» TASK REQUIREMENTS:
Please write out the listing again, keeping every character the same.

● ● ● ● ● ● ●

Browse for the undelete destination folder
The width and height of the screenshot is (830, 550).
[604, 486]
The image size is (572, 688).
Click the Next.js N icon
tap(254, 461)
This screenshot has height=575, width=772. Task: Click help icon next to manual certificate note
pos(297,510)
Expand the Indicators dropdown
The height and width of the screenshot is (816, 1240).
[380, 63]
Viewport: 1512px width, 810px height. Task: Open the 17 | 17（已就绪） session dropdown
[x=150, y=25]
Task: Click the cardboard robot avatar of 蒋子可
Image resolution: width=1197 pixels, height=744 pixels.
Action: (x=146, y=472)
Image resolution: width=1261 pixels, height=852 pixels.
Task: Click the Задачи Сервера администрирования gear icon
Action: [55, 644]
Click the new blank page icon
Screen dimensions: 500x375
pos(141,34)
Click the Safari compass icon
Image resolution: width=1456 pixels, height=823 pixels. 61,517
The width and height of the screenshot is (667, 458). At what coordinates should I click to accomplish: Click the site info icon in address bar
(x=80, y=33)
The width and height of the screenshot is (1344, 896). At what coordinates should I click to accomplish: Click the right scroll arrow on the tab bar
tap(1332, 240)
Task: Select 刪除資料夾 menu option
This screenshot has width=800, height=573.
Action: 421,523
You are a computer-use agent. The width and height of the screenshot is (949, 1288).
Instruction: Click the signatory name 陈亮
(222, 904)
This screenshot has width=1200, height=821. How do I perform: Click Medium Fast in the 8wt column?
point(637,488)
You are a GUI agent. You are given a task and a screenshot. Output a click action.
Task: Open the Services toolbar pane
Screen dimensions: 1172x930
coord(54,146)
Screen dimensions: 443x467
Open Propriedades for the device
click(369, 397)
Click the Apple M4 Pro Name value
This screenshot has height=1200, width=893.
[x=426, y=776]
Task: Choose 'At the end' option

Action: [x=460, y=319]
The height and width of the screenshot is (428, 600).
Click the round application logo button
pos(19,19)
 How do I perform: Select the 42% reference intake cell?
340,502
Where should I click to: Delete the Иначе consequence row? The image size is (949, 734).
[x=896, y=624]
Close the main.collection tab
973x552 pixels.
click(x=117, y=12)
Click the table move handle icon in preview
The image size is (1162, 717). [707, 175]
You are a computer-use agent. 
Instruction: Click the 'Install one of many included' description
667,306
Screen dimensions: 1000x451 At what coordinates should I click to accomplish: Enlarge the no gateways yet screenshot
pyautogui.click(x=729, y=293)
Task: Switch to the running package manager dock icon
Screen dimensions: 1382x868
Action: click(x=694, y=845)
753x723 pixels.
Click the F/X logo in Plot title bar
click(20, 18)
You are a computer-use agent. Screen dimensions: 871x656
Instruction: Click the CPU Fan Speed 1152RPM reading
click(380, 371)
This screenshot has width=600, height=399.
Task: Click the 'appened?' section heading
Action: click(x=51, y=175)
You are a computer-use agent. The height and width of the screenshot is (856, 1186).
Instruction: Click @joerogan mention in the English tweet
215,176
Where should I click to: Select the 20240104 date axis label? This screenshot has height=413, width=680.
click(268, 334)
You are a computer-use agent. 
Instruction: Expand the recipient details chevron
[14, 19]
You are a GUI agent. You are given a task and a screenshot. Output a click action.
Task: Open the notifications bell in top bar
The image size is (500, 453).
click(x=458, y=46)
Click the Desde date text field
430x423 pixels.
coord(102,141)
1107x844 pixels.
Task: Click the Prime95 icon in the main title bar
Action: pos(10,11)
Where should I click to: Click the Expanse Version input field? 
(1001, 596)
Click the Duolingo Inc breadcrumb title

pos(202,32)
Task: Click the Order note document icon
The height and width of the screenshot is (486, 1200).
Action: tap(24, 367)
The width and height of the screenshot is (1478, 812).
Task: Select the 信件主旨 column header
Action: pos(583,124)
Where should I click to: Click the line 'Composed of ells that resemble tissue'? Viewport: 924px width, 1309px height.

● ● ● ● ● ● ●

» ANSWER SECTION:
Browse for the undelete destination folder
The width and height of the screenshot is (830, 550).
[604, 486]
The image size is (572, 688).
Click the Next.js N icon
tap(254, 461)
This screenshot has height=575, width=772. Task: Click help icon next to manual certificate note
pos(297,510)
Expand the Indicators dropdown
The height and width of the screenshot is (816, 1240).
[380, 63]
Viewport: 1512px width, 810px height. Task: Open the 17 | 17（已就绪） session dropdown
[x=150, y=25]
Task: Click the cardboard robot avatar of 蒋子可
Image resolution: width=1197 pixels, height=744 pixels.
Action: (x=146, y=472)
Image resolution: width=1261 pixels, height=852 pixels.
Task: Click the Задачи Сервера администрирования gear icon
Action: [55, 644]
Click the new blank page icon
Screen dimensions: 500x375
pos(141,34)
Click the Safari compass icon
Image resolution: width=1456 pixels, height=823 pixels. 61,517
The width and height of the screenshot is (667, 458). At what coordinates should I click to accomplish: Click the site info icon in address bar
(x=80, y=33)
The width and height of the screenshot is (1344, 896). At what coordinates should I click to accomplish: Click the right scroll arrow on the tab bar
tap(1332, 240)
Task: Select 刪除資料夾 menu option
This screenshot has width=800, height=573.
Action: 421,523
You are a computer-use agent. The width and height of the screenshot is (949, 1288).
Instruction: Click the signatory name 陈亮
(222, 904)
This screenshot has width=1200, height=821. How do I perform: Click Medium Fast in the 8wt column?
point(637,488)
You are a GUI agent. You are given a task and a screenshot. Output a click action.
Task: Open the Services toolbar pane
Screen dimensions: 1172x930
coord(54,146)
Screen dimensions: 443x467
Open Propriedades for the device
click(369, 397)
Click the Apple M4 Pro Name value
This screenshot has height=1200, width=893.
[x=426, y=776]
Task: Choose 'At the end' option

Action: [x=460, y=319]
The height and width of the screenshot is (428, 600).
Click the round application logo button
pos(19,19)
 How do I perform: Select the 42% reference intake cell?
340,502
Where should I click to: Delete the Иначе consequence row? The image size is (949, 734).
[x=896, y=624]
Close the main.collection tab
973x552 pixels.
click(x=117, y=12)
Click the table move handle icon in preview
The image size is (1162, 717). [707, 175]
You are a computer-use agent. 
Instruction: Click the 'Install one of many included' description
667,306
Screen dimensions: 1000x451 At what coordinates should I click to accomplish: Enlarge the no gateways yet screenshot
pyautogui.click(x=729, y=293)
Task: Switch to the running package manager dock icon
Screen dimensions: 1382x868
Action: click(x=694, y=845)
753x723 pixels.
Click the F/X logo in Plot title bar
click(20, 18)
You are a computer-use agent. Screen dimensions: 871x656
Instruction: Click the CPU Fan Speed 1152RPM reading
click(380, 371)
This screenshot has width=600, height=399.
Task: Click the 'appened?' section heading
Action: click(x=51, y=175)
You are a computer-use agent. The height and width of the screenshot is (856, 1186).
Instruction: Click @joerogan mention in the English tweet
215,176
Where should I click to: Select the 20240104 date axis label? This screenshot has height=413, width=680.
click(268, 334)
You are a computer-use agent. 
Instruction: Expand the recipient details chevron
[14, 19]
You are a GUI agent. You are given a task and a screenshot. Output a click action.
Task: Open the notifications bell in top bar
The image size is (500, 453).
click(x=458, y=46)
Click the Desde date text field
430x423 pixels.
coord(102,141)
1107x844 pixels.
Task: Click the Prime95 icon in the main title bar
Action: pos(10,11)
Where should I click to: Click the Expanse Version input field? 
(1001, 596)
Click the Duolingo Inc breadcrumb title

pos(202,32)
Task: Click the Order note document icon
The height and width of the screenshot is (486, 1200).
Action: tap(24, 367)
The width and height of the screenshot is (1478, 812).
Task: Select the 信件主旨 column header
Action: pos(583,124)
Where should I click to: Click the line 'Composed of ells that resemble tissue'? Viewport: 924px width, 1309px height.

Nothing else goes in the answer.